APIセキュリティは、ソフトウェア同士が通信するシステムであるAPIを、不正アクセス、データ盗難、または悪用から保護することです。信頼できるユーザーとアプリのみが安全にデータにアクセスできるようにします。
2. APIセキュリティはどのように機能しますか?
APIセキュリティは、認証(アイデンティティの確認)、認可(アクセスの制御)、暗号化(データの保護)、および脅威を早期に検出するための継続的なテストまたは監視を組み合わせることで機能します。
3. APIセキュリティはなぜ重要ですか?
APIはデータとサービスへの直接的なゲートウェイです。セキュリティが確保されていない場合、攻撃者はそれを利用して顧客情報を盗んだり、アプリケーションを妨害したりすることができます。

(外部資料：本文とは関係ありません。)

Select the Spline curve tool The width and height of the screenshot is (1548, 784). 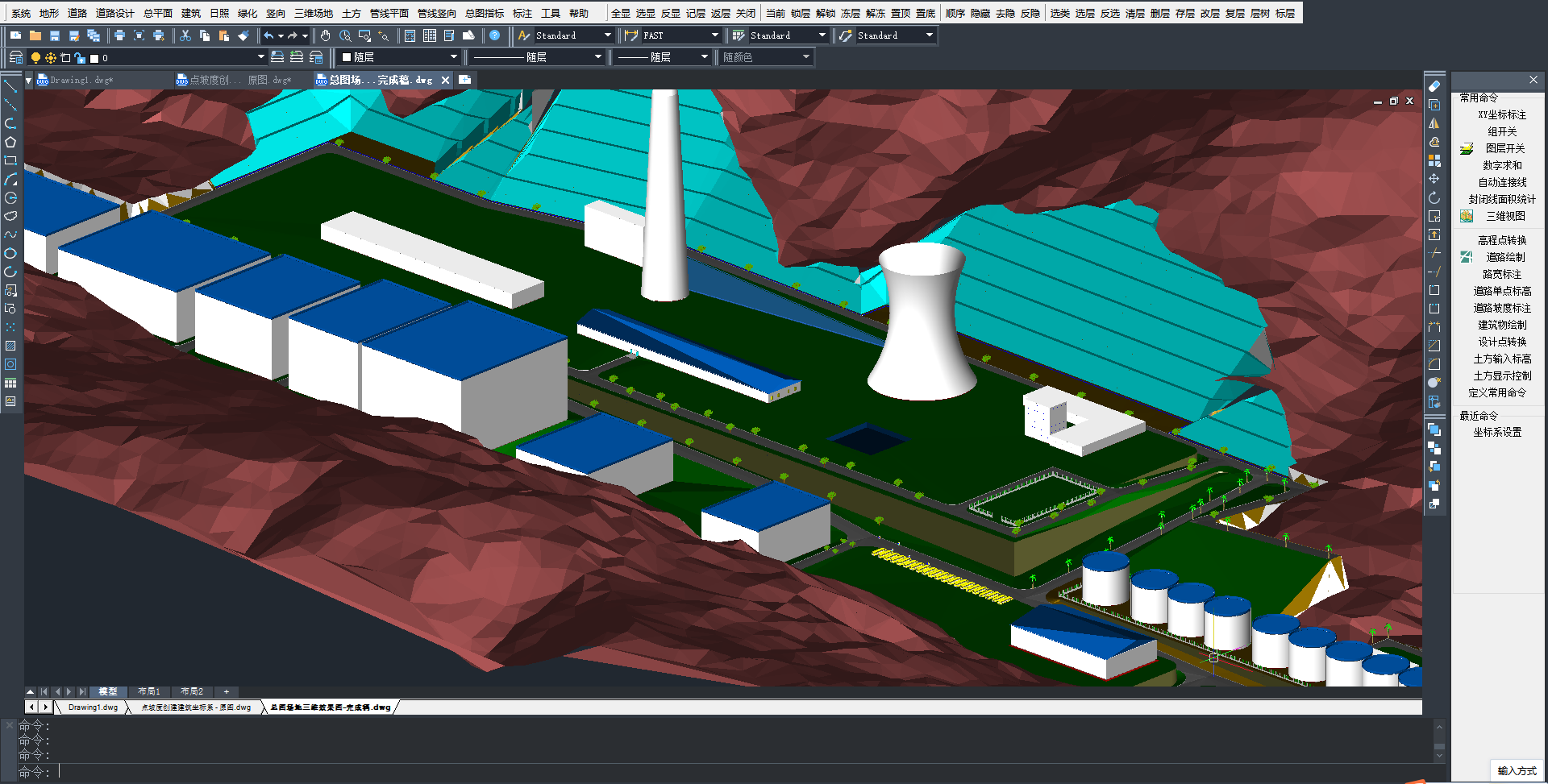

強力なAPIセキュリティは、侵害、ダウンタイム、およびコンプライアンス違反を防ぐのに役立ちます。
4. 最も一般的なAPIの脆弱性は何ですか?
最も一般的なAPIの脆弱性には以下が含まれます:
- 認証または認可の破損(BOLA)
- インジェクション攻撃(SQLやコマンドインジェクションなど)
- 過剰なデータ露出
- レート制限の欠如
- 安全でないエンドポイント
これらはOWASP API Security Top 10にも記載されています。
5. APIセキュリティとAPIセキュリティテストの違いは何ですか?
APIセキュリティは、認証、暗号化、監視を含む全体的な保護戦略を指します。
APIセキュリティテストは、攻撃者がそれを利用する前に脆弱性を発見し修正することに特化しています。
6. APIセキュリティはいつ実施すべきですか?
設計と開発の段階から開始します。この「シフトレフト」アプローチは、ソフトウェア開発ライフサイクル(SDLC)のすべてのフェーズにセキュリティを統合することを意味し、デプロイメント時だけではありません。